It functions by defining machine-readable schemas and API endpoints that allow an agent to execute the entire commerce lifecycle: discovering a merchant’s products, constructing an order, requesting user consent, authorizing payment, and receiving fulfillment updates—all through a secure and standardized messaging framework.
How does a ChatGPT Product Feed look like?
Here is a simplified structured product feed.
What are the key technical components of the ACP architecture?
Think of ACP as a universal language that allows AI agents, merchants, and payment systems to communicate securely and efficiently. It’s an open standard designed for interoperability.
The core components include:
- Agent & Intent Schema: A standardized format for an AI agent to express a user’s goal, such as the intent to purchase a specific product with defined constraints (e.g., budget, delivery time).
- Capability Discovery: A mechanism for merchants to advertise their capabilities—what products are in their catalog, current pricing, availability, and shipping options—so agents can discover them.
- Standardized Checkout API: A consistent, predictable flow for an agent to build an order, get the user’s approval, and authorize payment.
- Authentication & Consent: A secure system of temporary tokens and consent records that allows an agent to act on a user’s behalf, with a clear audit trail that the user can revoke at any time.
- Pluggable Payment Layer: An adaptable interface that connects to various payment processors (like Stripe) and methods (such as credit cards or digital wallets).
- Post-Purchase Webhooks: Standardized event notifications for fulfillment processes, including inventory updates, shipping confirmations, and returns.
- Security & Auditing: A framework for cryptographically signing key messages and maintaining detailed logs to prevent fraud and resolve disputes.
How does ACP enable AI agents to create personalized shopping experiences?
ACP provides the standardized framework for communication and consent that AI agents need to act on a user’s unique preferences.

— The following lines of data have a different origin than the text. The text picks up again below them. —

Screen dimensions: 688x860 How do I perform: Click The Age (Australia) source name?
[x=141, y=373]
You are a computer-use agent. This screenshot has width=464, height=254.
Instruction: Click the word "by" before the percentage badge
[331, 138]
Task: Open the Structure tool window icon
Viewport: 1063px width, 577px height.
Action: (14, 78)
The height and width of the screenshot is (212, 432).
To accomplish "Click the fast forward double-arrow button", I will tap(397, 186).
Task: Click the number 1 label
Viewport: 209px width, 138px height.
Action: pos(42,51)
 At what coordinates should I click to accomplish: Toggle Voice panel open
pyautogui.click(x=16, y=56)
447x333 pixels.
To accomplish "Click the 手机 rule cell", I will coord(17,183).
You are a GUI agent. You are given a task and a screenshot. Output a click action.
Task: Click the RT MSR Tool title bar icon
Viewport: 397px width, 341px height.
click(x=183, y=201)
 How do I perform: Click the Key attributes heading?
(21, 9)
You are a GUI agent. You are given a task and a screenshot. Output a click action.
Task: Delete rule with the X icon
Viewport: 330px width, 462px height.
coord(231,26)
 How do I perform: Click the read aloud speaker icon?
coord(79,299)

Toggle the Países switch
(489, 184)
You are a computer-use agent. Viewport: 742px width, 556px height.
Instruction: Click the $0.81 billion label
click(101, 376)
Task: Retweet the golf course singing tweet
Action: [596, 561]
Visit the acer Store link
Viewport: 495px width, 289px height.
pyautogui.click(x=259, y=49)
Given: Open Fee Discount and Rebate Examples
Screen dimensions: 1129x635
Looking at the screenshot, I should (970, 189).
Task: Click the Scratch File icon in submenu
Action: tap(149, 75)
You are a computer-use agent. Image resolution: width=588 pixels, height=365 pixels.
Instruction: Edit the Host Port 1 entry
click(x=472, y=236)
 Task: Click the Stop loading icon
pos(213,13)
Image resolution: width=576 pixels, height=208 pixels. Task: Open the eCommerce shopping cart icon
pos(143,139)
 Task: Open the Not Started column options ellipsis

It allows an agent to:
- Understand User Constraints: Pass critical information like budget, brand preferences, or dietary restrictions to a merchant system.
- Query Merchant Capabilities: Ask for specific product variants, sizes, or delivery windows.
- Execute Tailored Purchases: Leverage rich metadata from merchants—such as product bundles or custom fulfillment options—to create a hyper-personalized selection and checkout flow for the user.
This eliminates the need for custom, one-off integrations for each merchant, allowing any agent to provide a personalized experience with any ACP-enabled business.
How does the Agentic Commerce Protocol handle user data privacy?
The ACP framework is built on core principles of data privacy and user control:
- Explicit Consent: Agents can only act on a user’s behalf with an explicit, revocable consent token.
- Scoped Permissions: Agent actions are limited to authorized scopes, preventing overreach.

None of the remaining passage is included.